The most appealing and probably the strongest point of Product Hunt is its supportive community. You can test-drive and validate your ideas freely there. You also get feedback from like-minded people who know entrepreneurial struggle inside and out, including i.a. the inventor of hashtags, Chris Messina, Kat Manalac of Y Combinator, and Quick Sprout’s Hiten Shah.
Despite their tagline ‘Where the world meets startups’, the primary goal of AngelList is to help people find startups jobs. You can use AngelList as a resource for potential business partners too. Their company directory lists over 3 million (yes, you’ve read that right!) ventures from all over the world, with New York and Silicon Valley leading the ranks. You can sort through them based i.e. on their type, development stage, and the technology they employ. Angel List is also a great place to look for innovation incubators where you can get in contact with even more startup-related people.
Named ‘e-Harmony for companies’ by Venture Beat, PowerLinx will be perfect when you exactly know what you want and you are ready for deeper-level partnerships. Once you sign up, you will be put in contact with their business consultant who will help you analyze your business and pick the right business partners for you. According to PowerLinx’s founder and CEO, Doron Cohen, the venture has an ambitious goal going far beyond a simple business consultancy: ‘For us, achievement is to be able to move global economy. If we can help a little bit, we’ll create a lot of work for people and good things for the world.’
It may seem like Clutch.co is for more seasoned business owners who went through the partnership-finding process at least once or twice. However, it will be also perfect for business newbies too. It offers real-life reviews of companies listed and prepared by their in-house analytics team. You can also see what are the businesses’ strengths and weaknesses, see their hourly rates, check the number of their employees, etc. Similarly to PowerLinx, they strive to promote only data-driven content. To do that, they collect as much business-related information as possible to enable ventures to make more savvy decisions.
I couldn’t end this post without mentioning our own Experts Marketplace where we list hundreds of ventures that can help you expand your business scope, take care of your customer support services, and empower your inbound marketing.

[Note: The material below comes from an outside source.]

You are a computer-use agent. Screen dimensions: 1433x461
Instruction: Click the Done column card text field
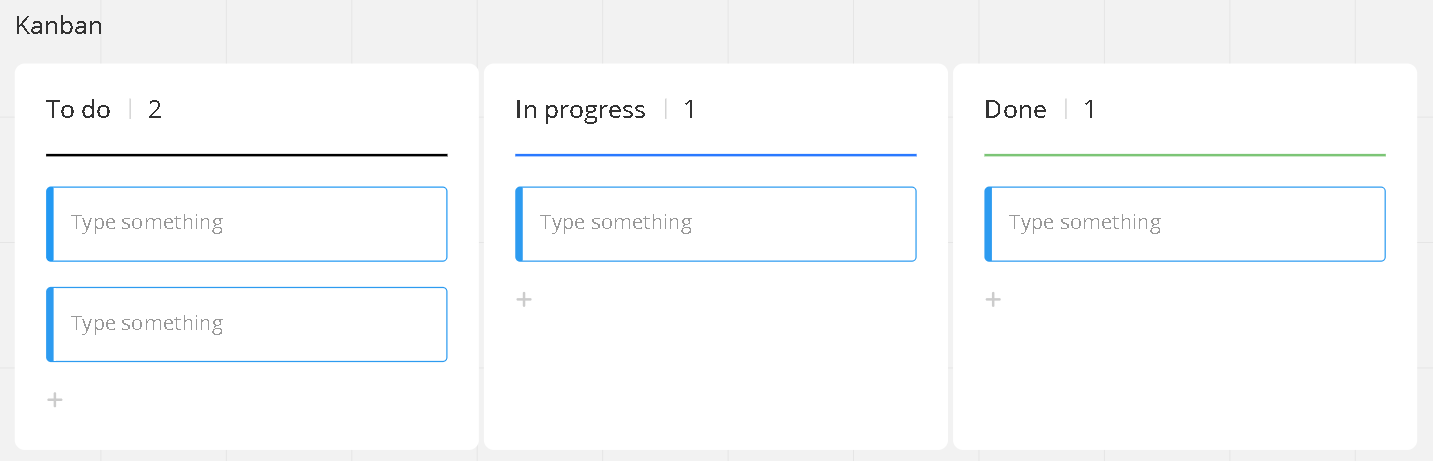(1185, 223)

Each business is verified by our team. We also feature reviews from people who worked with the businesses indexed in our database. You can also easily contact potential business partners through our website, without the need to go through a middleman (a business analyst, in most cases) first. This makes LiveChat Experts a great place to start looking for potential collaborators, including those in your area.
Over to you
As I’ve mentioned before, there are some crucial questions you should ask yourself prior to jumping into the world of partnerships. The most important ones seem to be related to your business scope and a long-term strategy for your future collaborations:
- What exactly could my potential partners benefit from? How can I make sure that a partnership will be a win-win situation?
- How do I see this partnership developing in a 1/5/10 years time? Will we still collaborate based on the same services and tools? What if my business partner changes their focus area?
Diving into partnerships before you’ve thought these through can be risky and force you to take a few steps back or even give up on a prospective partnership altogether after a few months (or at least much sooner than you’ve expected!).
Please note that the above-mentioned marketplaces and tools are a great place to start. I am more than sure that once you develop your first partnership you’ll be able to find the ones specific to your industry or location. Business partnerships can take a little bit of time to get going but once you’ve started to invest in them, you’ll quickly notice how effective they can be when it comes to growing your business.